Depuis que la départementalisation de leur île a débuté au début des années 2000 – une véritable révolution qui a tout chamboulé, jusqu’aux patronymes -, les Mahorais sont confrontés à cette contradiction, qui est à mon sens une impasse. D’un côté, ils veulent à tout prix s’adapter aux normes imposées par la « métropole » – c’est du moins ce qu’ils affirment. De l’autre, ils tiennent à vivre comme ils l’entendent, c’est-à-dire comme des Comoriens. Cela aboutit à une société percluse de paradoxes, dominée par les non-dits et les frustrations. Une forme de résistance passive aux injonctions de la « métropole » se met en place. Mais comme on ne peut pas s’y opposer frontalement, sous peine de passer pour un dangereux « indépendantiste », et comme le spectre du retour dans le giron comorien est encore très fort (et très largement rejeté), on le garde pour soi, au sein du village, de la famille, là où l’État français reste impuissant. C’est d’une violence inouïe. Et cette violence s’exprime de différentes manières. Depuis quelques années, les conflits sociaux se sont multipliés. On commence à entendre des discours anti-« mzungus » (le nom donné aux Blancs), et même quelques revendications d’ordre nationaliste, avec l’apparition d’une forme de « mahorité ». Mais c’est surtout contre ceux que l’on appelle les étrangers qu’elle se manifeste le plus souvent, avec l’explosion des discours xénophobes.

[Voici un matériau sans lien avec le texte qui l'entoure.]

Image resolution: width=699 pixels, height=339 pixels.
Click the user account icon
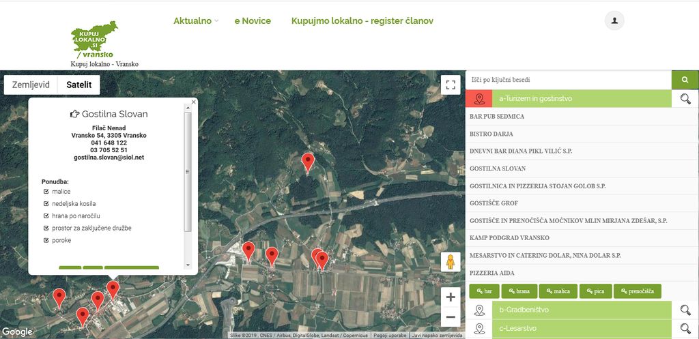click(614, 20)
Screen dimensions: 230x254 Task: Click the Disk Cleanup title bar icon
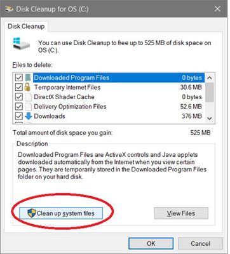click(x=9, y=9)
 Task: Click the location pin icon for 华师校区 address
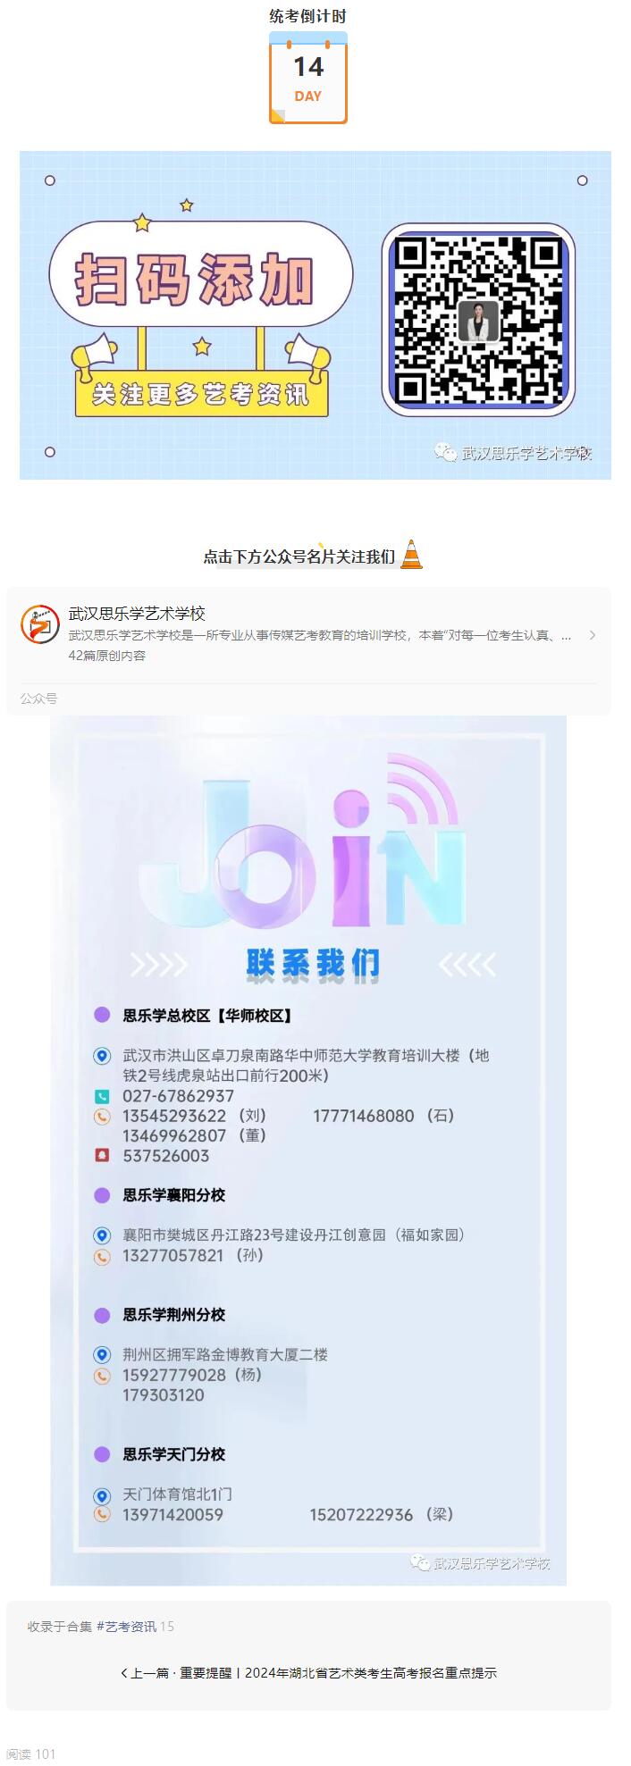[103, 1056]
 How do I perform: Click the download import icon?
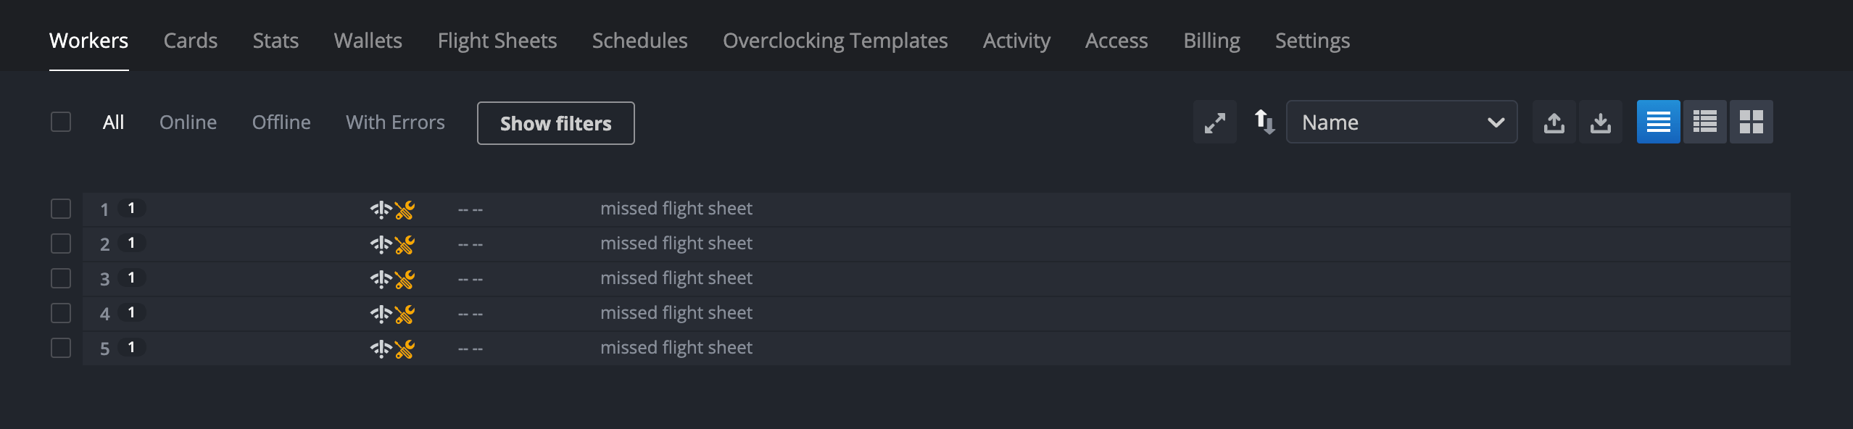pos(1600,122)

Comment expliquer les succès électoraux de l’extrême droite dans l’île depuis 2017 et particulièrement lors des législatives de juillet 2024 ?
Par cette violence qu’implique l’assimilation, qui aboutit à d’autres violences en retour, notamment contre les « étrangers ». Par la déception liée à la départementalisation, qui a été présentée pendant des années comme l’assurance d’une vie meilleure – c’était le Graal à obtenir – mais qui n’a pas amélioré les conditions de vie des habitants de Mayotte, pas de leur point de vue tout du moins. Au contraire, la qualité de vie s’est considérablement dégradée ces dernières années. Les écoles sont surchargées, l’hôpital aussi. Les routes sont plus qu’encombrées : pour éviter de rester coincés dans les embouteillages, des gens se lèvent à 4 heures du matin afin d’arriver à l’heure à leur travail, quitte à dormir dans leur voiture en attendant l’ouverture. Surtout, il y a une réelle insécurité : sortir la nuit devient périlleux, les cambriolages sont très nombreux et souvent violents, et depuis quelques années, les crimes sont devenus récurrents. Tout cela s’explique : Mayotte est le territoire français le plus inégalitaire. On y trouve des très riches et des très très pauvres. En 2018, la moitié de la population vivait avec moins de 260 euros par mois selon l’Insee, huit personnes sur dix étaient en-dessous du seuil de pauvreté national. À la même date, les 10 % les plus riches avaient un niveau plancher sept fois supérieur au niveau de vie médian. Les fonctionnaires touchent des primes qui font d’eux des privilégiés et une bourgeoisie mahoraise s’est constituée. Comment, dans ce contexte, peut-on imaginer vivre en paix ? C’est comme cela que l’étranger est devenu un bouc émissaire.
Photos Mayotte Hebdo
Il faut ici pointer la responsabilité des dirigeants politiques de Mayotte. Dès les années 1960, les partisans de la séparation ont développé un discours xénophobe vis-à-vis des Grands-Comoriens et des Anjouanais. Dans un reportage de France 3 réalisé en 1978, on voit des réfugiés comoriens qui ont fui le régime révolutionnaire d’Ali Soilihi enfermés dans un camp. Mais le journaliste explique que s’ils sont derrière des fils barbelés, ce n’est pas pour les empêcher de sortir, c’est pour les protéger des Mahorais qui pourraient être tenter de les renvoyer à la mer. Tout au long des années 1980, la presse locale entonne le refrain de la menace comorienne : « les hommes prennent nos emplois, les femmes prennent nos hommes ». A force, ces discours ont fini par imprégner les esprits. Et le compagnonnage stratégique avec l’extrême droite dans les années 1970 s’est mué en compagnonnage idéologique. Des discours très violents vis-à-vis des « étrangers » sont proférés : on les affuble de tous les maux. Cela devait inévitablement se retrouver dans les urnes.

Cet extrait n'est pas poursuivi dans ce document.